REQUIRED ACTION
Establish how many lines below contain the string "computer". Respond with that number alone.
(Beginning of PROVIDED INFORMATION)
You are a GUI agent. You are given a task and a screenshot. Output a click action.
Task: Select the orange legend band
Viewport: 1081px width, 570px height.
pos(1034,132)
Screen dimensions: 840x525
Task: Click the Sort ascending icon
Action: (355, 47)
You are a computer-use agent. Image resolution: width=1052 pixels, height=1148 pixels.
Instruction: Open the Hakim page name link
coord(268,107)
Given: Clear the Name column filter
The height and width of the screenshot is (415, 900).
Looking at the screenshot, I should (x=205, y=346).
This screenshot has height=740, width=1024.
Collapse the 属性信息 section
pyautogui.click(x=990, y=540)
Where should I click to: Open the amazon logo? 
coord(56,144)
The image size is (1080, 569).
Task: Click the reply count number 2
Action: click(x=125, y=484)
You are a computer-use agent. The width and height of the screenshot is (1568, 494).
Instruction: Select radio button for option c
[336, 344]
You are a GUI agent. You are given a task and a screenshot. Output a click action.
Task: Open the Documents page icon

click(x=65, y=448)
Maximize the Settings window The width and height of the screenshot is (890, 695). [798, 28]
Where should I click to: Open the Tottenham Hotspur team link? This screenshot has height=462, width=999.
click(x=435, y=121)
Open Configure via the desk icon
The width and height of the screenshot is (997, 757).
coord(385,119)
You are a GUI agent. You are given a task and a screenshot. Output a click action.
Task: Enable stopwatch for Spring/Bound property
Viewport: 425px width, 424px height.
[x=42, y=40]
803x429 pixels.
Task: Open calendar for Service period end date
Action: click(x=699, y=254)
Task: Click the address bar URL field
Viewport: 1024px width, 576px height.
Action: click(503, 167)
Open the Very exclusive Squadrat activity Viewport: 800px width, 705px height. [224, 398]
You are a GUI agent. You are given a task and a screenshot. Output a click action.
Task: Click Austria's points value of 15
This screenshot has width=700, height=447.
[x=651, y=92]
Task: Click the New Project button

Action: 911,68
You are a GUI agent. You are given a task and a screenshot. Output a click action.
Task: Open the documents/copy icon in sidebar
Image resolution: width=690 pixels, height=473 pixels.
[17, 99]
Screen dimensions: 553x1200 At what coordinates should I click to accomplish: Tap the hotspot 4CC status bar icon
(End of PROVIDED INFORMATION)
SOLUTION FOR THIS PROBLEM
2